• [AVAILABLE DATA]:
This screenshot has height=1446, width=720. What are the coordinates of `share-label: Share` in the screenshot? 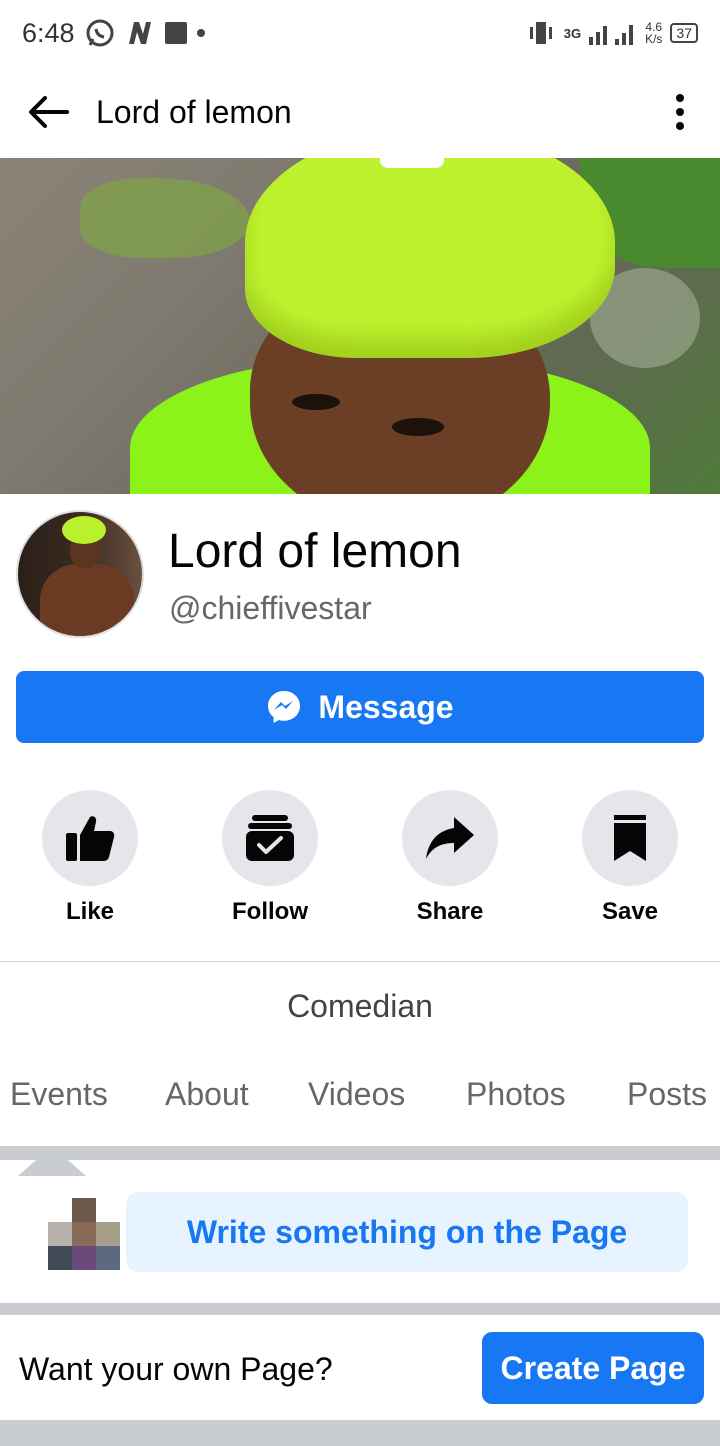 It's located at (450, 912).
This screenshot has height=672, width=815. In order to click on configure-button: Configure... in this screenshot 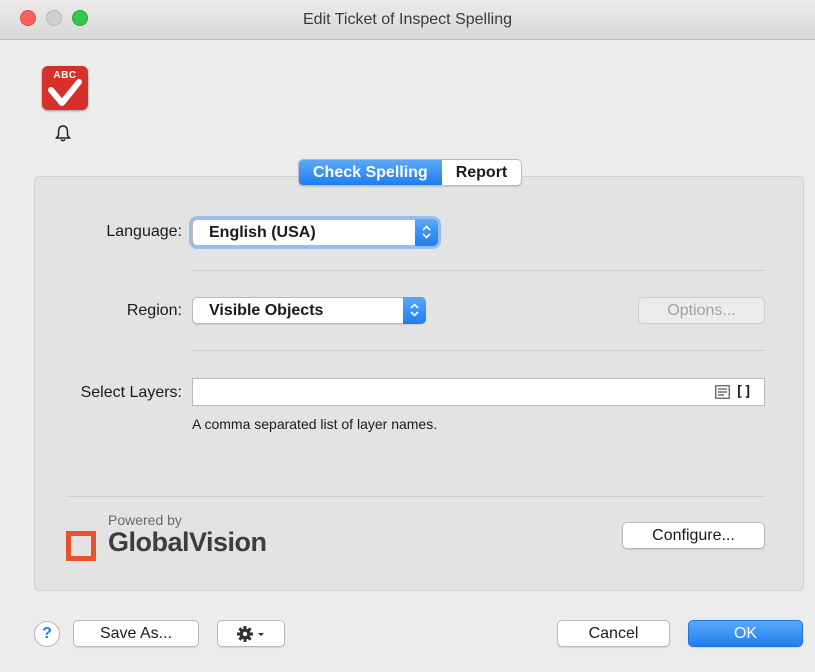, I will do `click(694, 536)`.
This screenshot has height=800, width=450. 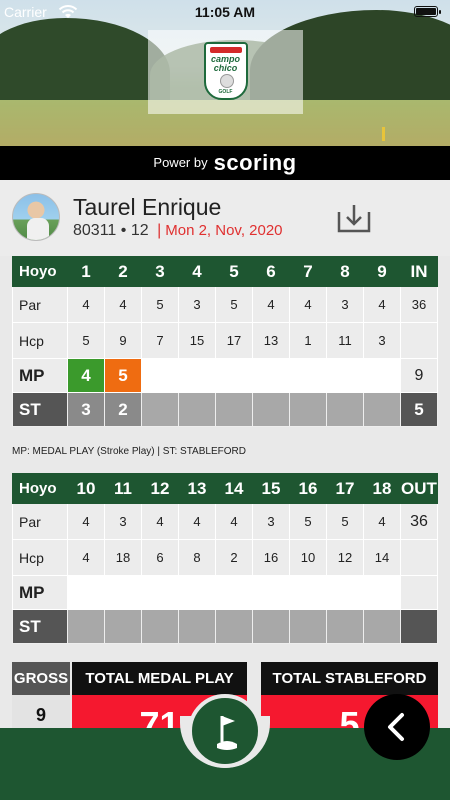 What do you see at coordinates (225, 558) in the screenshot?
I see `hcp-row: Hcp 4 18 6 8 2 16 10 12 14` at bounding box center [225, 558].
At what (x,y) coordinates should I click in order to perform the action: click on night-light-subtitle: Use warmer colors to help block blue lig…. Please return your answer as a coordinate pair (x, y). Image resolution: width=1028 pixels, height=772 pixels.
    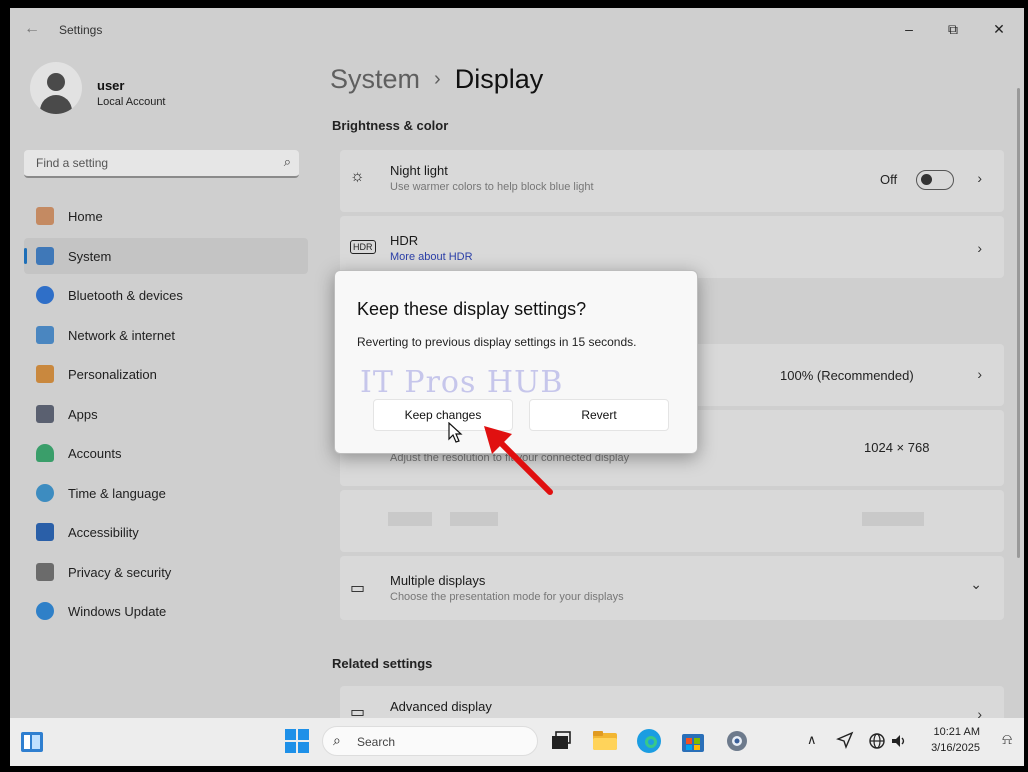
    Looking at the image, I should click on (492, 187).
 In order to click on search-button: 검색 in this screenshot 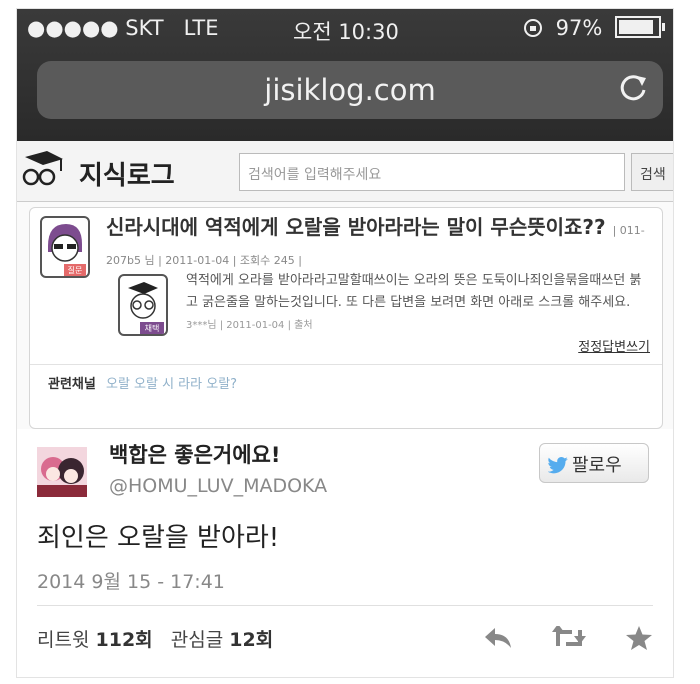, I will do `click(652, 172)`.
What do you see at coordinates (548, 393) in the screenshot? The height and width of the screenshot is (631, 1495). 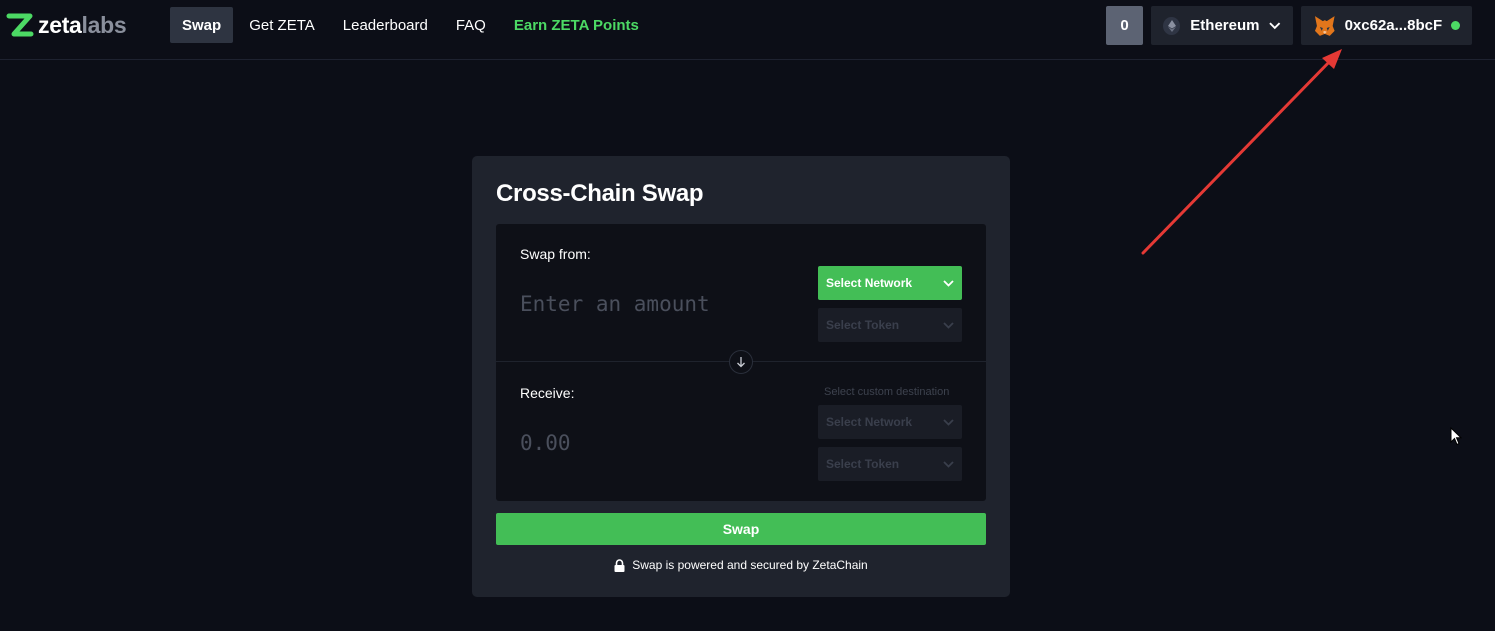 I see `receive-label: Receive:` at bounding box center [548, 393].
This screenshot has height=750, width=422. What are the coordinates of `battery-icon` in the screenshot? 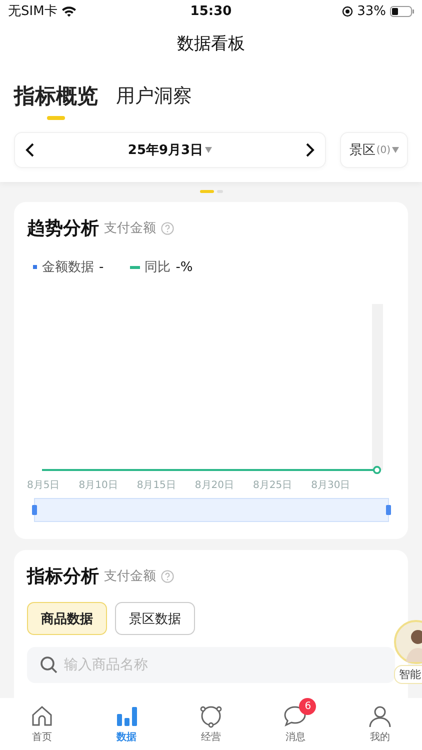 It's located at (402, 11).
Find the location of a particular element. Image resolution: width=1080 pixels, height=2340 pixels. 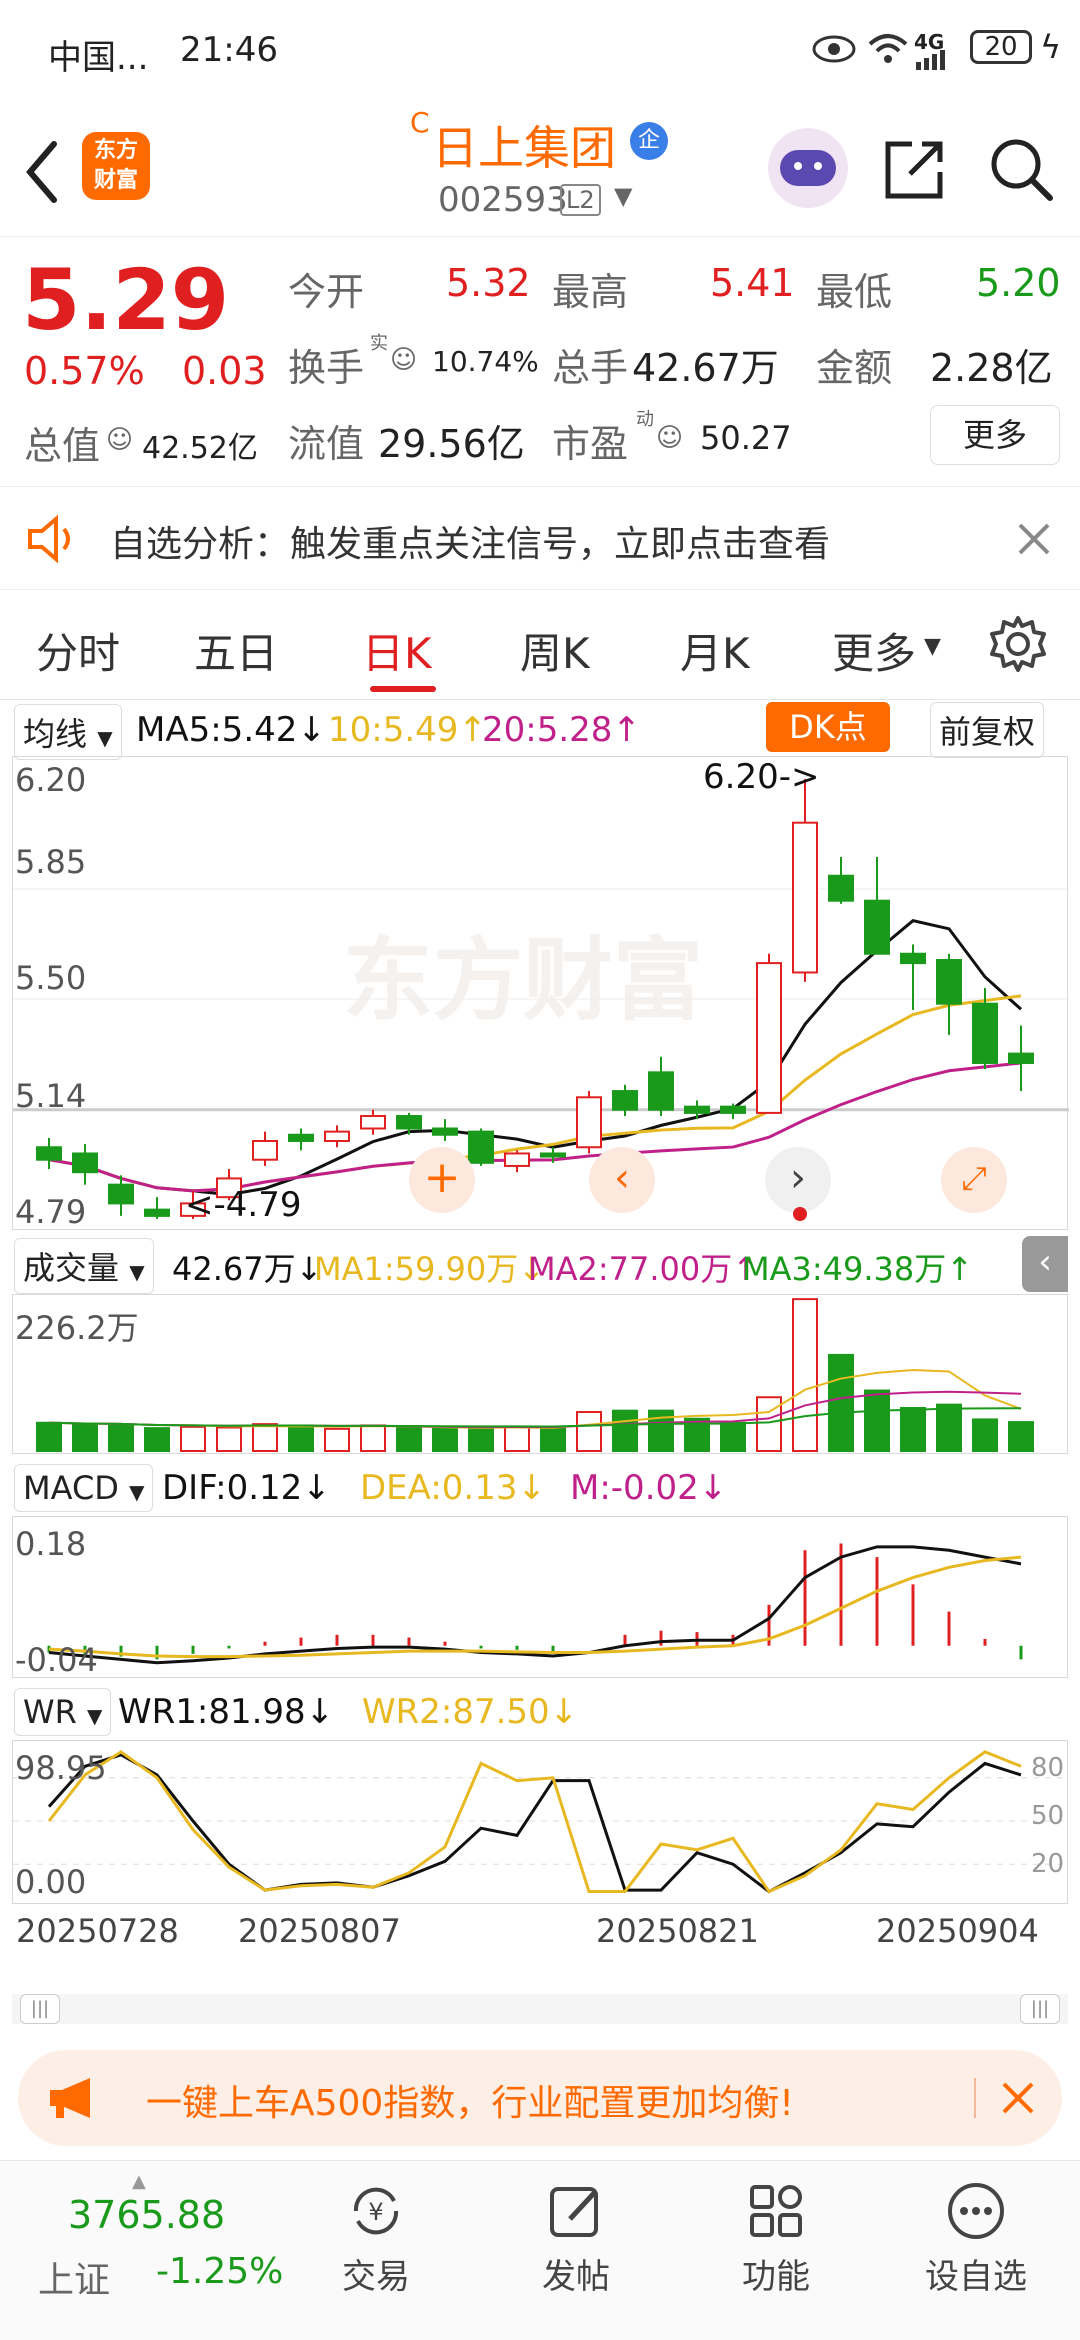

• [EXERCISE]:
Find each line in the records above that contains the string "should", and copy those lines in full.

• [COMPLETED EXERCISE]:
At what (x,y) coordinates should I click in order to perform the action: click on night-light-subtitle: Use warmer colors to help block blue lig…. Please return your answer as a coordinate pair (x, y). Image resolution: width=1028 pixels, height=772 pixels.
    Looking at the image, I should click on (492, 187).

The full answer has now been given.